One year after the launch of the Sustainable Development Goals (SDGs), the 2016 edition of Reporting matters, by the World Business Council for Sustainable Development (WBCSD) and consultants Radley Yeldar – points to positive progress by many of the world’s leading companies to integrate the goals into their business.
Spanning 163 world-leading companies from more than 20 sectors and 35 countries, Reporting matters is the outcome of the fourth review of the WBCSD members’ sustainability and integrated reports. The publication showcases inspirational examples of good practice that can be shared among members and provides insights into how progressive companies have started communicating on the SDGs and integrating the Goals into their respective strategies.

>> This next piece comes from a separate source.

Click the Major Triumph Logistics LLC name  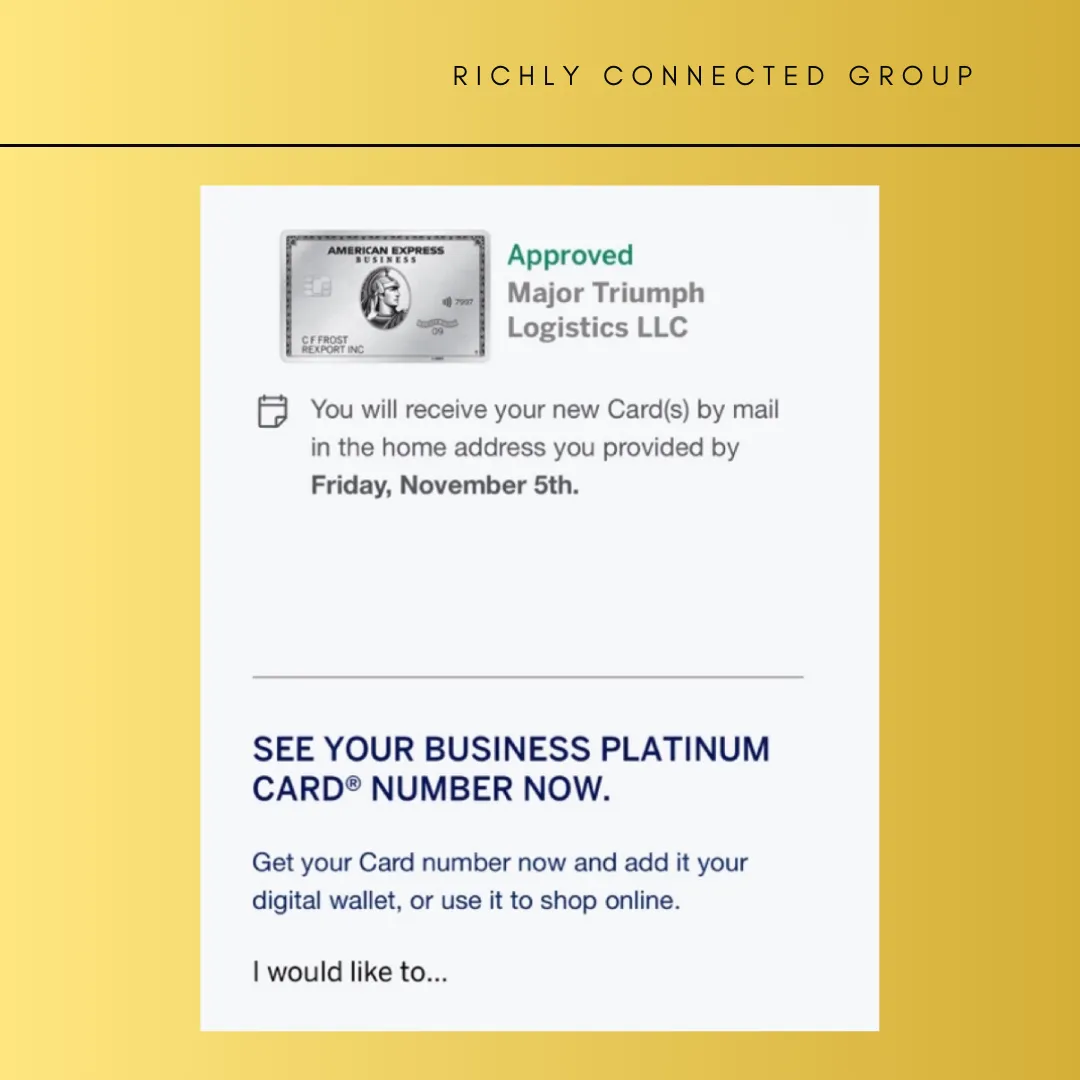click(x=605, y=310)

The 2016 edition of Reporting matters shows that nearly a third of WBCSD members are already communicating on the SDGs in their corporate non-financial reporting. This is a welcome and encouraging development that is likely to increase year-on-year.

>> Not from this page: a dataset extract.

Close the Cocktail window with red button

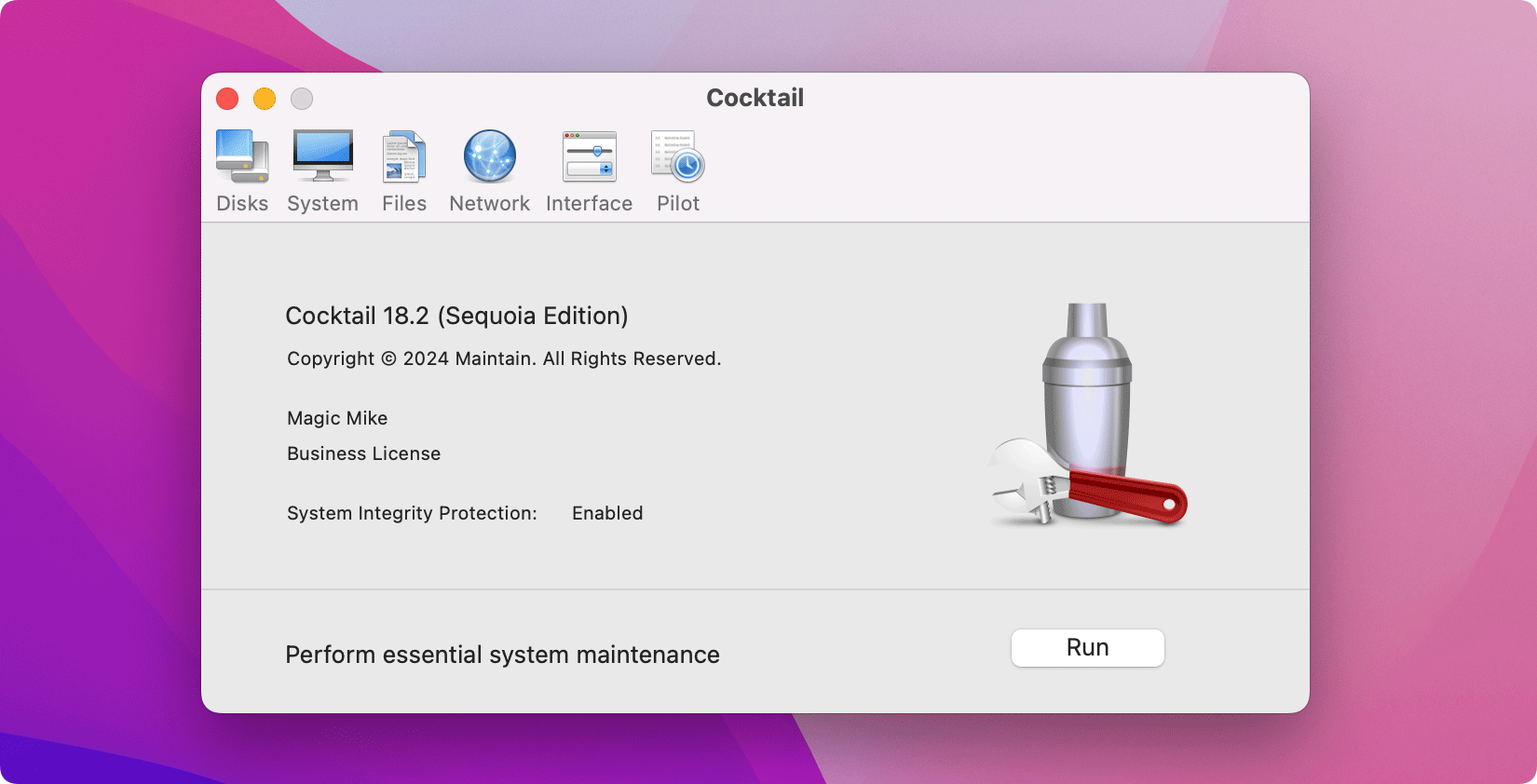click(227, 99)
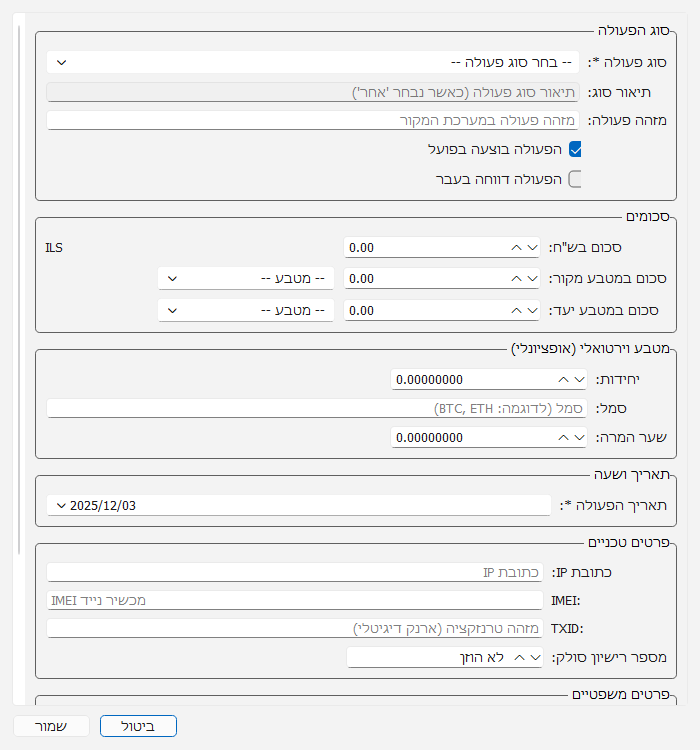Uncheck the הפעולה בוצעה בפועל checkbox

coord(575,149)
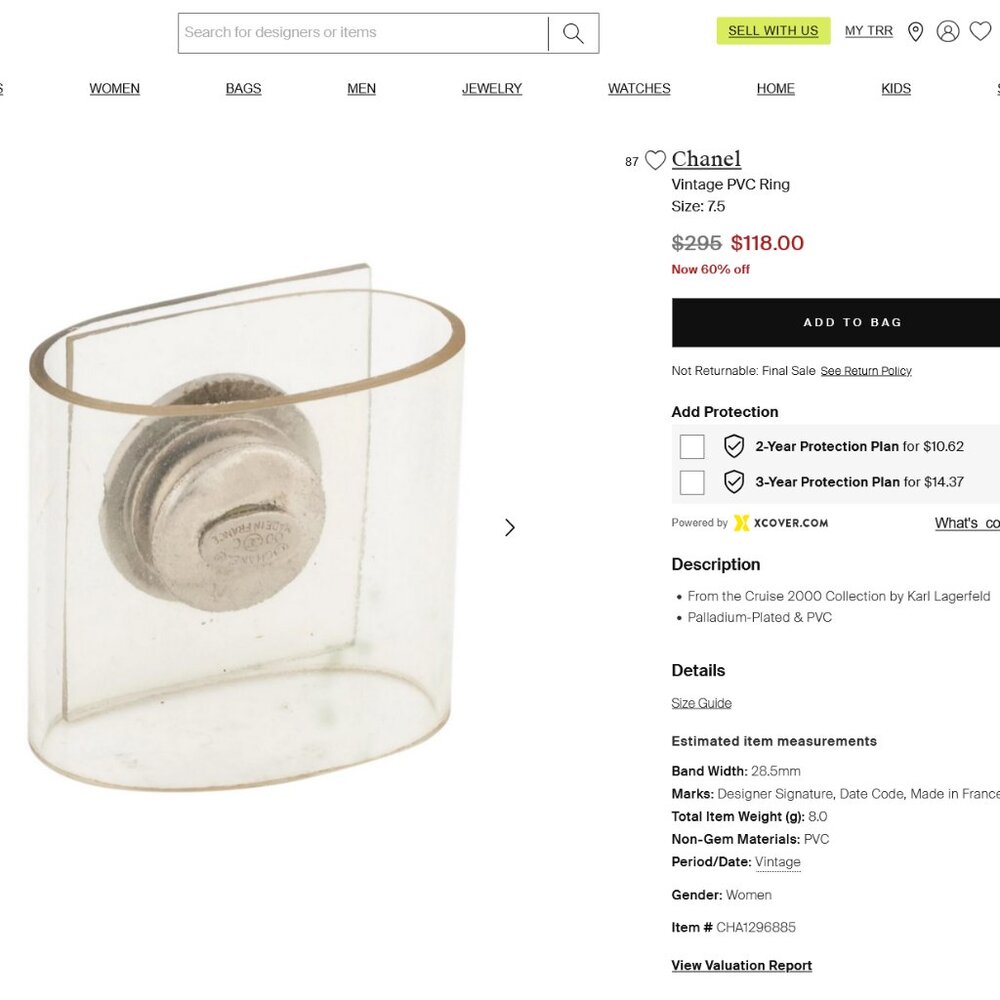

Reporting matters 2016 also shows continuous improvement in sustainability reporting by leading private sector entities. Since the first edition in 2013, 76% of companies have improved their overall reporting and 40% of companies have improved their materiality disclosures.
Peter Bakker, CEO and President, WBCSD, said: “Mainstream non-financial reporting continues to gain momentum, and businesses that address sustainability challenges in their daily operations will be rewarded in the long run. Simply put, more sustainable companies will be more successful”.

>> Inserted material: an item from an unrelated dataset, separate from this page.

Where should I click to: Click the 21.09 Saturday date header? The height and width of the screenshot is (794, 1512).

Ben Richards, Consulting Director at Radley Yeldar, said: “The report paints a positive picture of corporate non-financial reporting. The findings also suggest we’re seeing more sophisticated digital approaches, with companies seeing the potential of digital platforms in helping to connect financial and non-financial information to tell one joined-up story.”
WBCSD is working with its member companies and partners to provide business with the necessary tools that will influence investment decision-making to reward more sustainable companies. The global launch of the Natural Capital Protocol has added an important building block towards the meaningful disclosure of non-financial impacts and benefits.
Main conclusions
- Nearly a third of companies (50 total) communicate on the new Sustainable Development Goals (SDGs) in their report – and 10 companies state that they use the SDG Compass to take action on the SDGs.
- 76% of companies have improved their overall score in our benchmark compared to baseline year 2013; 40% of companies have improved their materiality disclosures.
- 42% of organizations take a “digital first” approach to reporting by putting comprehensive sustainability information on the company’s website or a standalone microsite linked from the main website.
- 28% of companies in our research combined their financial and non-financial reporting into annual reports or self-declared integrated reports.
- 4 integrated reports are ranked among the top 10 reports, indicating the effectiveness and quality of integrated reports when done well.
- The Global Reporting Initiative (GRI) guidelines are still the most widely used, with 80% of reporters in our research using the G4 guidelines.